In the UK, chocolate and citrus are part of seasonal comfort. Hot chocolate on dark evenings. A satsuma in your Christmas stocking. These are familiar rituals, which is exactly why recent price rises feel so jarring. They turn everyday products into signals that something deeper is happening in global supply chains.


Behind these small moments sit two commodities under acute pressure. Cocoa and orange juice have both seen sharp price increases driven by climate volatility, disease, and long-standing fragility in agricultural supply chains. What appears at the supermarket shelf is often the final stage of disruption that began months or even years earlier.



The bigger context: climate risk is now cost risk


Cocoa production is heavily concentrated in West Africa, where extreme rainfall, drought and crop disease have reduced yields and destabilised supply. Orange production has faced similar challenges, with hurricanes, heat stress and citrus greening disease hitting major growing regions in the US and Brazil.


What matters for procurement teams is not the individual causes, but the pattern. Climate-related disruption is becoming more frequent, less predictable, and more expensive to absorb. These shocks rarely arrive as single events. They compound. One bad harvest tightens supply. A second resets pricing expectations. By the time contracts are renewed, higher costs are already locked in.


This is why sustainability and ESG discussions have shifted tone. They are no longer just about values, reporting or regulatory compliance. Increasingly, they are about operational resilience. The ability to understand where risk sits in the supply base, and how exposed the organisation is before volatility shows up in pricing.



Practical advice: how to spot trouble early and prepare


The good news is that most climate-driven supply shocks do not come without warning. The challenge is turning early signals into something procurement teams can act on.


First, map dependency, not just suppliers.

Knowing who your suppliers are is not enough. You need to know what they depend on. Which raw materials matter most. Which regions they operate in. Where there is concentration risk. Once those dependencies are visible, external signals such as weather reports, crop forecasts, or commodity price movements become relevant rather than overwhelming.


Second, treat supplier data as live information.

Many organisations collect supplier data once a year and then archive it. Climate risk makes that approach obsolete. Locations change, certifications expire, insurance coverage shifts, and production methods evolve. Keeping this information current allows procurement teams to spot weakening resilience before it becomes a crisis.


Third, link sustainability data to commercial decisions.

Sustainability indicators are most valuable when they inform action. Suppliers investing in climate resilience, diversification or mitigation plans are often better long-term partners, even if they are not the cheapest today. In volatile markets, that stability can outweigh short-term savings.


Finally, plan options, not predictions.

Early warning is not about perfect forecasting. It is about having credible alternatives ready. Secondary suppliers, adjusted specifications, flexible contracts, or phased purchasing strategies all become easier when risk is identified early rather than under pressure.

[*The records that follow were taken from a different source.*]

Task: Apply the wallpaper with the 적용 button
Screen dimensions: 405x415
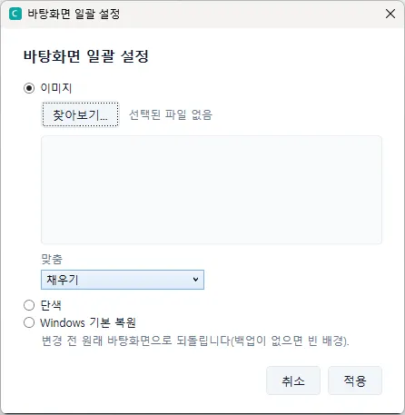Action: pyautogui.click(x=355, y=380)
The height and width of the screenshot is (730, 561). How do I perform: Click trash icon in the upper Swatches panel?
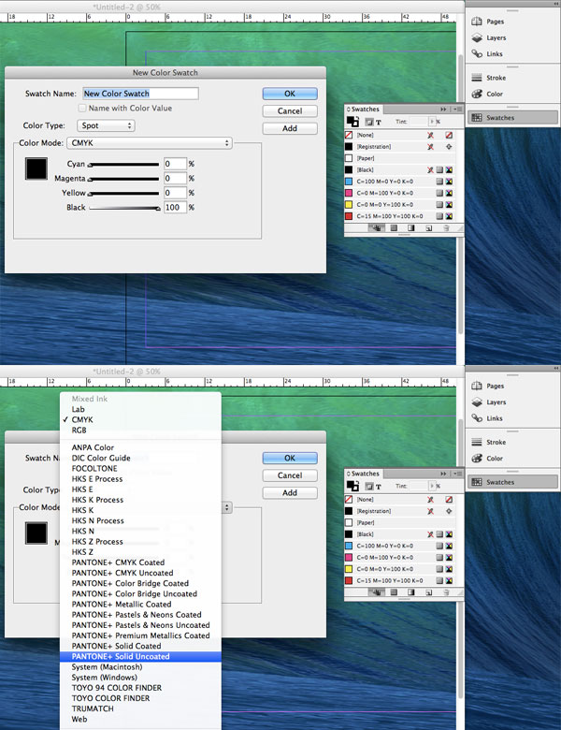click(x=446, y=227)
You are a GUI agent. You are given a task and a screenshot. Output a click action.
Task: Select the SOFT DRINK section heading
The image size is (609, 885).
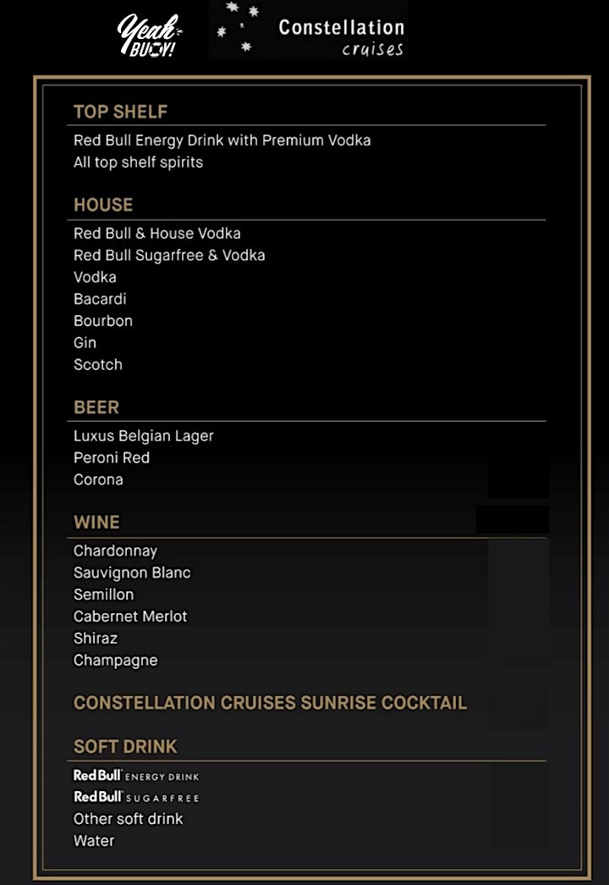pos(125,747)
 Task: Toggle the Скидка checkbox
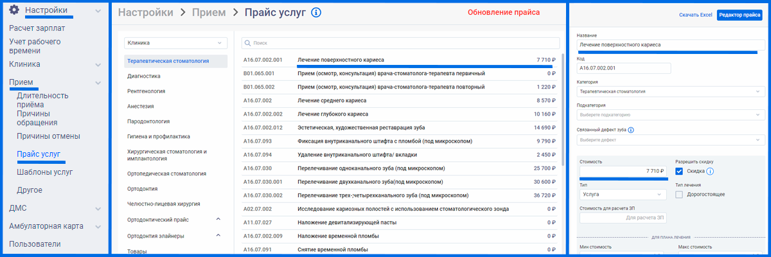(680, 172)
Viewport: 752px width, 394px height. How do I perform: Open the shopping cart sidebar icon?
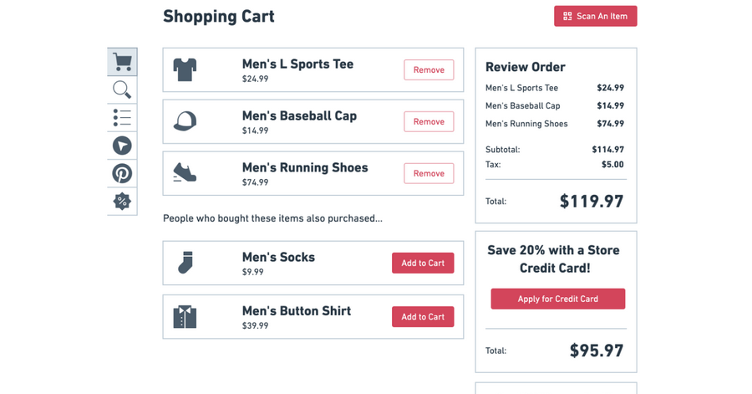pos(122,62)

This is where structured supplier data systems matter. Tools like Canopy help procurement teams centralise supplier information, track risk factors over time, and connect external signals to real supplier relationships, making it easier to move early instead of reacting late.



Conclusion


Chocolate and oranges may feel like seasonal indulgences, but their rising costs tell a serious story. Climate volatility is no longer a distant risk. It is already reshaping supply chains, pricing and procurement decisions.


Organisations that prepare won’t eliminate disruption, but they will experience less surprise and retain more control. By understanding supplier dependencies, keeping data current, and using sustainability information as operational intelligence, procurement teams can turn climate risk from an unpredictable shock into a manageable variable.


In a world where even comfort food is becoming uncertain, preparedness is no longer optional.